**WHAT YOU NEED TO DO**. The records beneath should be printed exactly, and the pictures are to be left out.
------ TASK INPUT
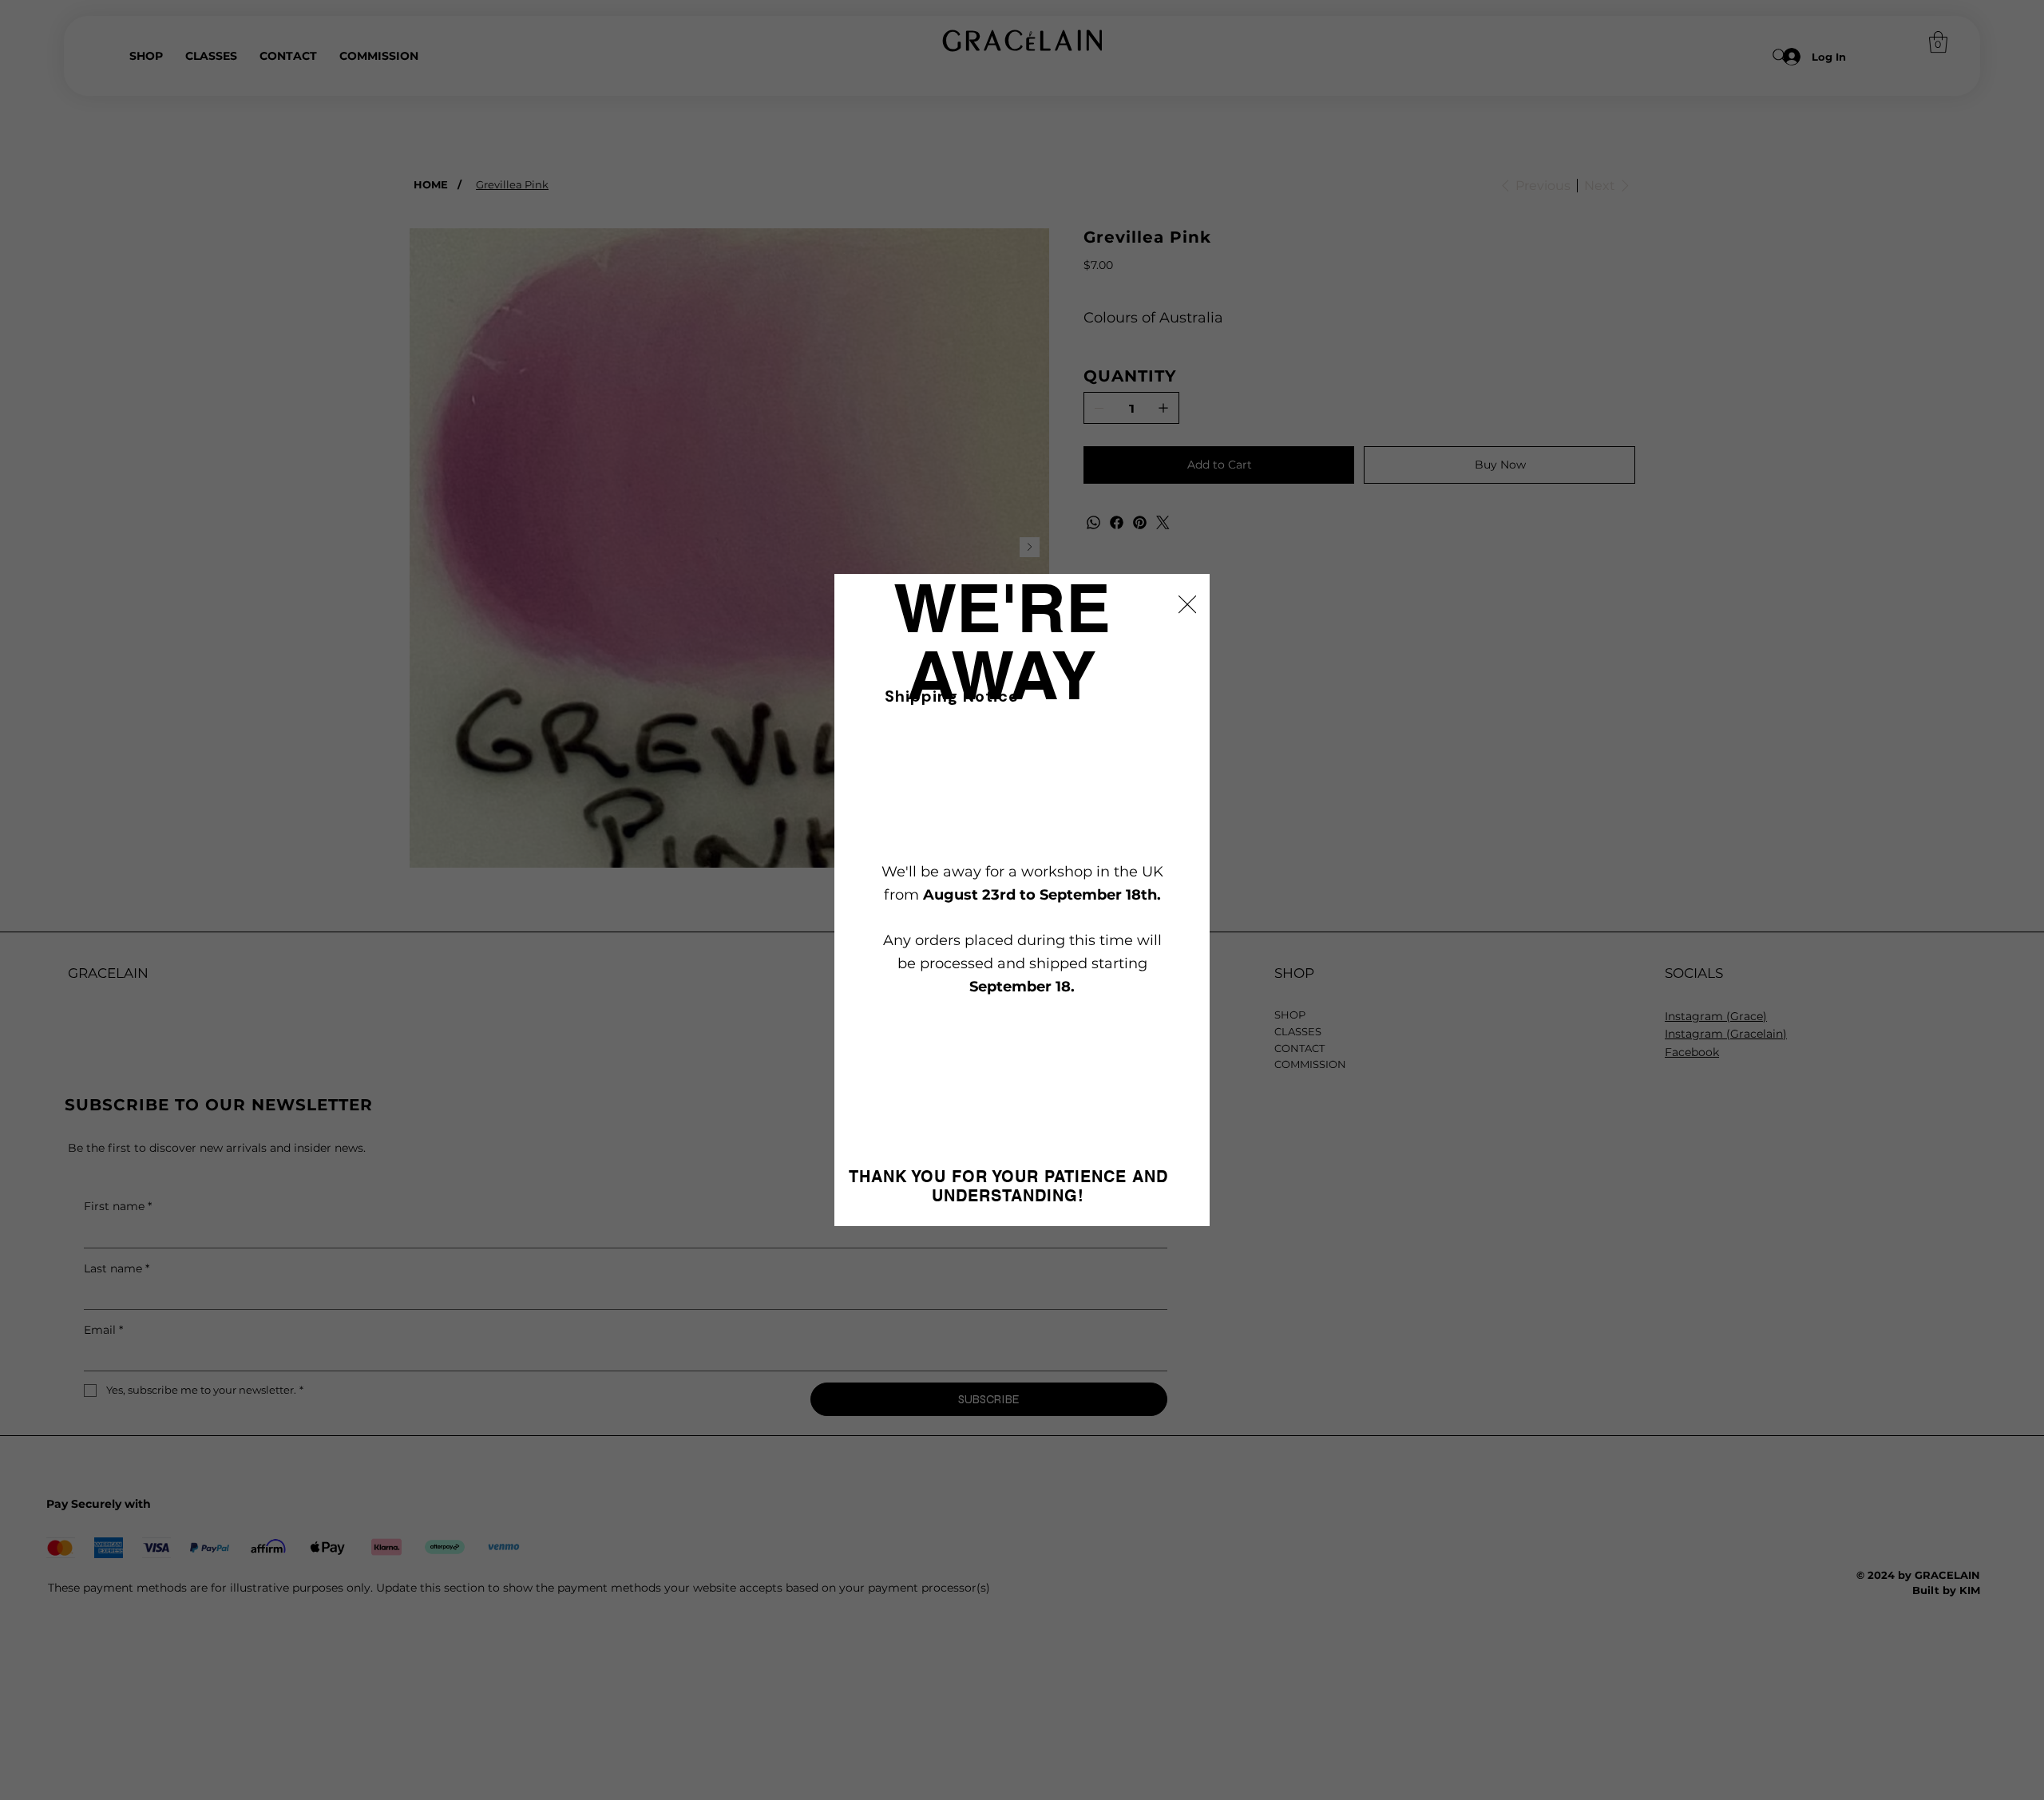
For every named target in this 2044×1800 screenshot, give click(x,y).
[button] (1187, 605)
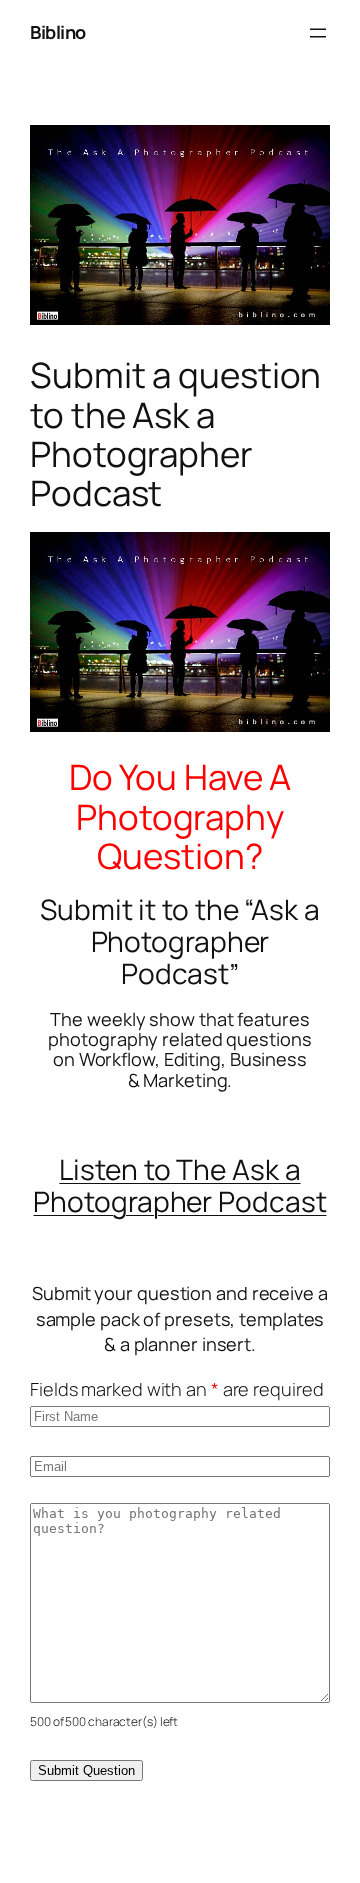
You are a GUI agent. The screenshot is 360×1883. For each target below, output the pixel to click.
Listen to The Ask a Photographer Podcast (179, 1185)
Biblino (58, 32)
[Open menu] (318, 33)
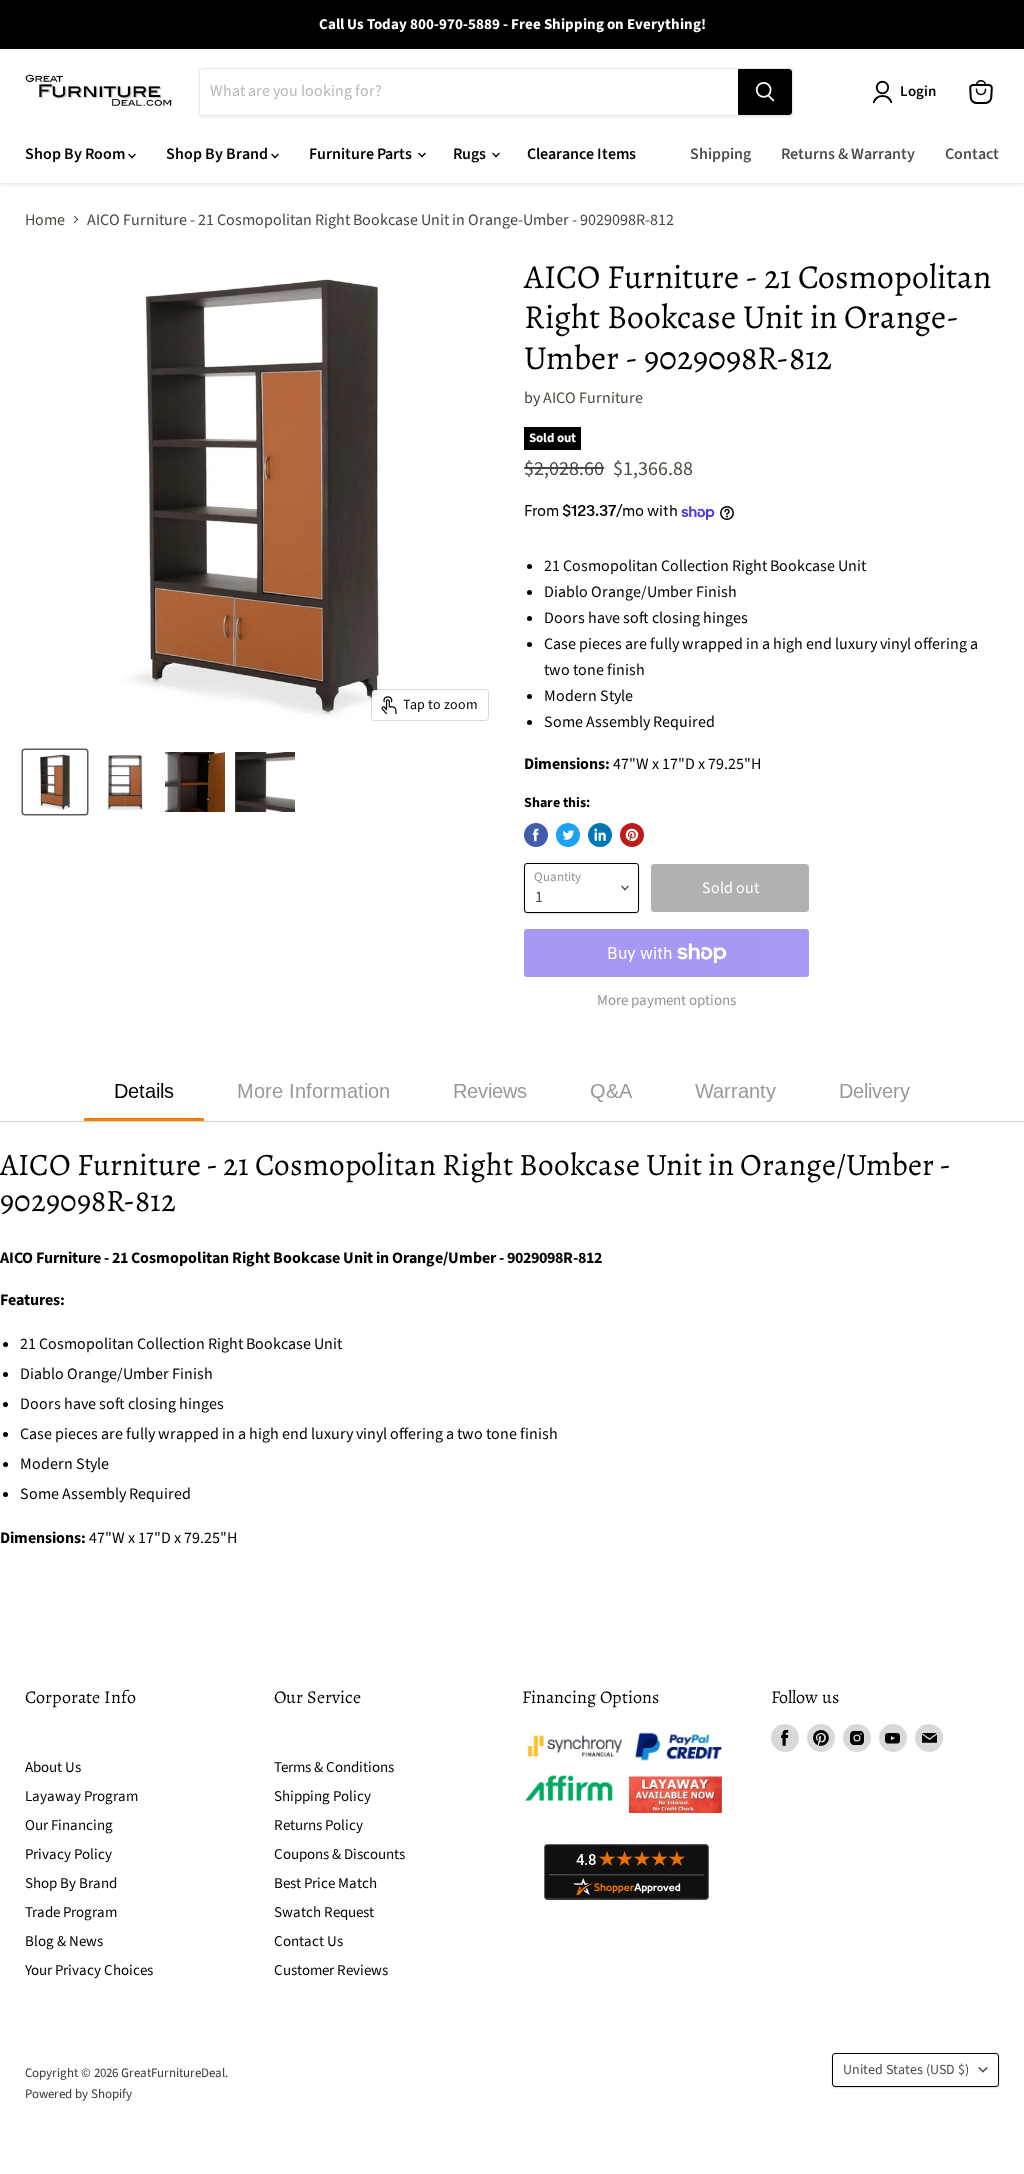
------------
**RESPONSE TO THIS EXERCISE**.
For every named target in this 2044×1800 screenshot, give click(x,y).
[button] (1187, 605)
You are a GUI agent. The screenshot is 360×1883. For each target below, output the pixel to click.
Listen to The Ask a Photographer Podcast (179, 1185)
Biblino (58, 32)
[Open menu] (318, 33)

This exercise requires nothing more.